AD CS Misconfigurations: ESC1 Through ESC11 in Production
Cybersecurity
Active Directory Certificate Services has become the most reliable path to Domain Admin on internal engagements. We cover what certipy finds, how to detect it, and the template hardening that closes it.
By Arjun Raghavan, Security & Systems Lead, BIPI · November 19, 2024 · 9 min read
When SpecterOps published Certified Pre-Owned in 2021, the security industry rediscovered that ADCS templates are a privilege escalation surface. Three years later, ESC1 still works on roughly half the AD CS deployments we test, because the template that ships with Enrollee Supplies Subject and Client Authentication EKU is rarely cleaned up after legacy rollouts.
How attackers find this
certipy is the canonical tool for AD CS abuse. It enumerates templates, identifies the misconfiguration class (ESC1 through ESC11+), and exploits in a single command.
- certipy find -u user@domain -p password -dc-ip 10.0.0.1 -vulnerable dumps every ADCS template, marks vulnerable ones, and outputs JSON for further analysis.
- ESC1: a template with Enrollee Supplies Subject and Client Authentication EKU enrollable by Domain Users. Exploit: certipy req -template VulnTemplate -upn administrator@domain -ca CA-NAME. The resulting cert authenticates as Domain Admin.
- ESC8: ADCS web enrollment over HTTP without EPA. Combined with PetitPotam coercion, the attacker relays a domain controller's NTLM auth to the web enrollment endpoint and gets a DC computer cert. With that, DCSync is one command away.
- ESC11: NTLM relay against the ICPR (RPC) interface when IF-ENFORCEENCRYPTICERTREQUEST is disabled. Same outcome, different protocol.
- Certipy's auth command then turns the certificate into a TGT and NT hash via PKINIT, completing the chain to Domain Admin.
The reason this is so reliable is that certificate authentication maps to a user account based on attributes inside the certificate, and a misconfigured template lets the requester choose those attributes. If the template lets you say I am Administrator and signs the cert, AD believes you.
What defenders see
ADCS auditing is off by default on the CA itself. Turning it on is the first prerequisite for detection.
- On the CA: enable Issued and revoked certificates and Failed certificate requests in CA auditing. This produces 4886 (request received) and 4887 (request approved) events.

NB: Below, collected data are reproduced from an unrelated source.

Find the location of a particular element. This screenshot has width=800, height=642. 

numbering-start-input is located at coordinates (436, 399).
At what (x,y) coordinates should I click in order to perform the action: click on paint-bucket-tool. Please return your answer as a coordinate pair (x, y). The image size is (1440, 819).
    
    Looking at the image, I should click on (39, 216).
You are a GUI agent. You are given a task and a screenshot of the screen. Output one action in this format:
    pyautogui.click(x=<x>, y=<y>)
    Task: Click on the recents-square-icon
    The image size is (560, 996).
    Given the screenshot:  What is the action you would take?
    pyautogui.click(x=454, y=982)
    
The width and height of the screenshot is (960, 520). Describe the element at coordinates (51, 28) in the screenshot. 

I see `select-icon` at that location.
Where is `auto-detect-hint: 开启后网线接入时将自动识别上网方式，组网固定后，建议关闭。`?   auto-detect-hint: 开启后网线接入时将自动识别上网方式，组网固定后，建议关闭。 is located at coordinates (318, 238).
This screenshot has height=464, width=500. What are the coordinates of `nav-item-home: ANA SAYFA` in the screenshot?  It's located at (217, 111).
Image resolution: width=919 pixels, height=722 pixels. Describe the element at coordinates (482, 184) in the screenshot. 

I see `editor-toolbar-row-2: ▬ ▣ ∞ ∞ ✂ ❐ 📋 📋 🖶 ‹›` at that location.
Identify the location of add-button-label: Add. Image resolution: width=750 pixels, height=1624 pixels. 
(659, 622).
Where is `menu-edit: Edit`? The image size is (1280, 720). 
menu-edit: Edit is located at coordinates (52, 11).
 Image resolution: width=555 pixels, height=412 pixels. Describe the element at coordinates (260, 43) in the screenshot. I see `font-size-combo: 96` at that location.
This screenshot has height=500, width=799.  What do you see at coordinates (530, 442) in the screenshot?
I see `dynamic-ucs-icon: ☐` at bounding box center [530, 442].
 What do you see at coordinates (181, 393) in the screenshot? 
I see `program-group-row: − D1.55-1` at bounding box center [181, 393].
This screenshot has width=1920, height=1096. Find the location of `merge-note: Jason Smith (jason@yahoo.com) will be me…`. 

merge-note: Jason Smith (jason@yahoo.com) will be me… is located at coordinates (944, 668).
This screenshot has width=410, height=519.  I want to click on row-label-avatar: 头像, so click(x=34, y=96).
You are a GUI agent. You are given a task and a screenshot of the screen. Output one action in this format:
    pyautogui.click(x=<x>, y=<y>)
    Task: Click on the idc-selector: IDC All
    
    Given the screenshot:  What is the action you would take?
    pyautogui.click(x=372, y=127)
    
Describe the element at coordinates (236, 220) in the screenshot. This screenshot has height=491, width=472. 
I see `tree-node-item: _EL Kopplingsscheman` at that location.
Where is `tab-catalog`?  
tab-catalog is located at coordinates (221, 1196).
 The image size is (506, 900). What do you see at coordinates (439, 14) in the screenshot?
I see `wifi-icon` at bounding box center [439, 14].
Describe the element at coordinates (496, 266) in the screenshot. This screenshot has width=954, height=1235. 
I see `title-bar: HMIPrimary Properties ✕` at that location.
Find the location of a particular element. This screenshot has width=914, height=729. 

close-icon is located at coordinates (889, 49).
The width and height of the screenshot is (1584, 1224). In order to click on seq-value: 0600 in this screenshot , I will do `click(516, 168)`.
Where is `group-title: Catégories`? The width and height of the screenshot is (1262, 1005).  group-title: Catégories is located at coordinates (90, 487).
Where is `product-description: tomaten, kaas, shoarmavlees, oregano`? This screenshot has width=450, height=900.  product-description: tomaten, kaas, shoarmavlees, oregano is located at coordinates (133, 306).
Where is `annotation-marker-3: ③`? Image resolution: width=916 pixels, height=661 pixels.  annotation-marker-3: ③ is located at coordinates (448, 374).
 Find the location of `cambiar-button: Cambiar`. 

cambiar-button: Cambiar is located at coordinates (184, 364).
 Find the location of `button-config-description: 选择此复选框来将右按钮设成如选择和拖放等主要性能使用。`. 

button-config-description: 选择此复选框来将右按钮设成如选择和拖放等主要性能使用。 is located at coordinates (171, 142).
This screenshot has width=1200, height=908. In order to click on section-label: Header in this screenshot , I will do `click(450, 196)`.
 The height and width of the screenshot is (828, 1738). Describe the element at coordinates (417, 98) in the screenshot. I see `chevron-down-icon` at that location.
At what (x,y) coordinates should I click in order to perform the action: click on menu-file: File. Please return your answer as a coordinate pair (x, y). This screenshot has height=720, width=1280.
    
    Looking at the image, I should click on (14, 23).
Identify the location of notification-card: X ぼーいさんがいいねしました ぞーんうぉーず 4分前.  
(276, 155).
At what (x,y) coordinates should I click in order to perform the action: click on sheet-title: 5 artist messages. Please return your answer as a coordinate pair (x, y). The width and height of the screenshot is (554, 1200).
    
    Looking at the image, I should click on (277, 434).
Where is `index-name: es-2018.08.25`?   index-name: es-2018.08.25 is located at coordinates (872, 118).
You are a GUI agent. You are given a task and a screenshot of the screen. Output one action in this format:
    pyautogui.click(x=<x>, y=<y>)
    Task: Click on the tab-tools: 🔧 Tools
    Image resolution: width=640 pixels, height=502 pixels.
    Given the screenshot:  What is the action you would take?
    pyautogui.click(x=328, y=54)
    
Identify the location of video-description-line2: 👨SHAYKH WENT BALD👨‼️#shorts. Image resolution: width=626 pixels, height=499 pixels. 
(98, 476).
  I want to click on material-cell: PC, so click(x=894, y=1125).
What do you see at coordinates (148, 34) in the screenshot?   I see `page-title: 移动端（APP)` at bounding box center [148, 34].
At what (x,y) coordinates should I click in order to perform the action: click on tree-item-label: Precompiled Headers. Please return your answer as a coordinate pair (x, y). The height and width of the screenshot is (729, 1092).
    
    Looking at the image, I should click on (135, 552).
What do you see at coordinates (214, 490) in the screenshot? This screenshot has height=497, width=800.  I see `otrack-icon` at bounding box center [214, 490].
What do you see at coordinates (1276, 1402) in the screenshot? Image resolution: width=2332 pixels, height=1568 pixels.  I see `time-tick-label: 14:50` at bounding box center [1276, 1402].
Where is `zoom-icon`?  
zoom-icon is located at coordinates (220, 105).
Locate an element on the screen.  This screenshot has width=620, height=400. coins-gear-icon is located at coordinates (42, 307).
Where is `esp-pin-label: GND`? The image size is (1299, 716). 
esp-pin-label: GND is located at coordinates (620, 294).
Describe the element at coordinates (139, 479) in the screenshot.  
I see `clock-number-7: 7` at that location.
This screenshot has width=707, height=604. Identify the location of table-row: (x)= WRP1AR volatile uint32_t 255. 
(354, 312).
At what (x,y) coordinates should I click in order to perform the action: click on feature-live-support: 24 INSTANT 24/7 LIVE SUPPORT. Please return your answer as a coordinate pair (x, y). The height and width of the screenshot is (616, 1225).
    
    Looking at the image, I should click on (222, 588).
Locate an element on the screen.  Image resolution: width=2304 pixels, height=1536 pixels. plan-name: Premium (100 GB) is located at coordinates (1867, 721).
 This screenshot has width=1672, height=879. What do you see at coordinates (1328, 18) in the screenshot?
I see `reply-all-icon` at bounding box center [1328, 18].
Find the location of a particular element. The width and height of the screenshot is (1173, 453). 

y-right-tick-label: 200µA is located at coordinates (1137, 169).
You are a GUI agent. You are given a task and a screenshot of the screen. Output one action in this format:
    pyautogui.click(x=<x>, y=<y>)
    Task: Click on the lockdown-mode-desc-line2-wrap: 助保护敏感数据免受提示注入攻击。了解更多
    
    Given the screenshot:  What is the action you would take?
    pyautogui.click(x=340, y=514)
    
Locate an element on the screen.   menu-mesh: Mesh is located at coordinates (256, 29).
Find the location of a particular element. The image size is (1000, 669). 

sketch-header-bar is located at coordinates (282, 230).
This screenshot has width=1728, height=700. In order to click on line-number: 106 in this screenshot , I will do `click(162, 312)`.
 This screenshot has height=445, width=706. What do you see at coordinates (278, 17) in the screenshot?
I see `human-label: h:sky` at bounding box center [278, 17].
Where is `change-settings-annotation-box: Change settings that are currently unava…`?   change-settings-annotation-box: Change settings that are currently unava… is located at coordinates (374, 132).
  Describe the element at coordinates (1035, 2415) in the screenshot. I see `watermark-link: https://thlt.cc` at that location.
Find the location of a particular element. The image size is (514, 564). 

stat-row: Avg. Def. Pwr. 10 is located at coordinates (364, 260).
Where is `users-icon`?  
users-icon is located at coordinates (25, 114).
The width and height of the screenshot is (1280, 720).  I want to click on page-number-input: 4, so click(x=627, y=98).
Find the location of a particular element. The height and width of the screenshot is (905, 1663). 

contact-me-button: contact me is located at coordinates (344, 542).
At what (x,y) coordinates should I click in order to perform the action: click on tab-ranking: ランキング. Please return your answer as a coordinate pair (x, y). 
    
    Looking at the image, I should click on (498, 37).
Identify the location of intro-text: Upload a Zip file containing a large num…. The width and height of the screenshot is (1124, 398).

- Hunt 4887 events where the SubjectAltName contains a high-privilege UPN but the requesting user is not that user. ESC1 abuse always shows the discrepancy.
- On domain controllers, 4768 (TGT request) with a certificate-based pre-authentication immediately after a 4887 issued cert is the PKINIT signature. Correlate by time and SAN.
- For ESC8 detection, watch IIS logs on the CA web enrollment endpoint for POSTs from domain controller IP addresses. DCs should never be the client of web enrollment.
Remediation
Most ADCS findings come down to template configuration and CA-level flags. The fix is precise but requires a per-template review.
- Audit every template: certipy find with -vulnerable -enabled. For each flagged template, decide if it is needed. Disable unused templates entirely.
- On templates that must allow Subject in Request, require manager approval (CT_FLAG_PEND_ALL_REQUESTS). This breaks ESC1 because the cert cannot be issued without a human approval step.
- Restrict Enroll permission to specific groups, never Domain Users or Authenticated Users. The template ACL is the primary access control.
- On the CA, remove the EDITF_ATTRIBUTESUBJECTALTNAME2 flag. certutil -setreg policy\EditFlags -EDITF_ATTRIBUTESUBJECTALTNAME2 then restart certsvc. This kills ESC6.
- For ESC8, disable NTLM on the web enrollment endpoint and require HTTPS with EPA. Better: turn off web enrollment if no one uses it. Many environments enabled it once in 2014 and never touched it since.
- Apply KB5014754 in enforcement mode so that certificate-based authentication strongly maps SID to certificate via the szOID_NTDS_CA_SECURITY_EXT extension. This blocks SAN spoofing entirely.
- Move the CA into tier-0. The Issuing CA computer object is as sensitive as a domain controller and should be treated identically: PAW-only admin access, dedicated subnet, hardware-backed CA key.
After a clean ADCS hardening pass, certipy find should return zero vulnerable templates. We have done dozens of these. The work is mostly archaeological: figuring out which 2014 application owner enabled the SmartcardLogon template with bad ACLs, and whether anything still depends on it.